Epanova (omega-3-carboxylic acids) is indicated for the treatment of adult patients with severe hypertriglyceridaemia. Epanova formulation was originally discovered by Chrysalis Pharma that gave worldwide license to Omthera Pharmaceuticals, which was acquired by AstraZeneca in May 2013.
Omthera submitted new drug application (NDA) to the US Food and Drug Administration (FDA) for Epanova’s approval in July 2013. The FDA accepted the NDA for review in September 2013. It also fixed 5 May 2014 as the Prescription Drug User Fee Act (PDUFA) goal date.
The FDA approval for Epanova as an adjunct to diet to reduce triglyceride levels in adults with severe hypertriglyceridaemia was received in May 2014.
Hypertriglyceridemia is a serum lipid disorder characterised by very high blood lipid levels or triglycerides. Elevated level of triglycerides can lead to the major risk factors associated with cardiovascular diseases (CVD). The disease is also known as diabetic dyslipidemia.

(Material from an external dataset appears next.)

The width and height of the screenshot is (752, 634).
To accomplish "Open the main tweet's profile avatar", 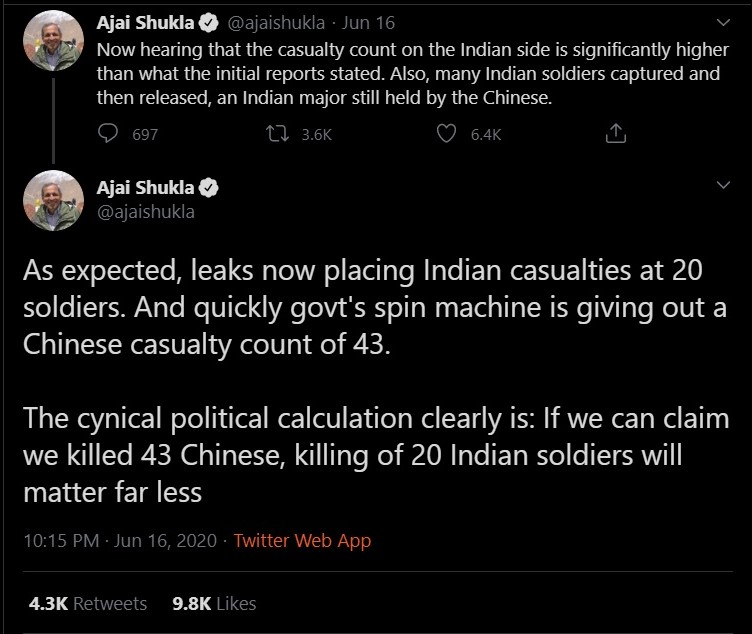I will tap(53, 199).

The condition is estimated to affect more than 40 million people in the US. It is also estimated that there are about five million patients in the US with triglyceride levels greater than 500mg/dL.
Epanova’s mechanism of action
Epanova contains a mixture of the Omega-3 fatty acids forms such as eicosapentaenoic acid (EPA) and docosahexaenoic acid (DHA).
The drug reduces triglyceride levels and improves other key lipid parameters. It is available in soft gelatin capsule form for oral administration in either 2gm (2 capsules) or 4gm (4 capsules).
Clinical trials on Epanova
The NDA on Epanova was based on two pharmacokinetic and Phase III clinical trials known as EVOLVE and ESPRIT. The two studies enrolled more than 1,000 patients. The FDA approval Epanova was based on results obtained from the Phase III EpanoVa fOr Lowering Very High triglyceridEs (EVOLVE) trial (EVOLVE) clinical trial.
The EVOLVE trial was a 12 week, multi-centre, randomised, double-blind study. It enrolled 399 patients and evaluated the efficacy and safety of three doses of Epanova in patients with fasting TG levels of at least 500mg/dL but less than 2,000mg/dL. The patients were administered with four different doses which included Epanova 2g/day, Epanova 3g/day, Epanova 4g/day, and control (olive oil 4g/day).
The primary endpoint of the study was triglycerides (TG) reduction at week 12. The secondary endpoint included reduction of non-HDL-C (high density lipoprotein cholesterol) at all doses.
The study results demonstrated that TG was reduced significantly in all dose groups. Non-HDL-C was also reduced in all dose groups. Epanova was safe and well tolerated during the study. Significant reductions were also found in multiple, established markers of atherogenicity in Epanova 4g/day cohort.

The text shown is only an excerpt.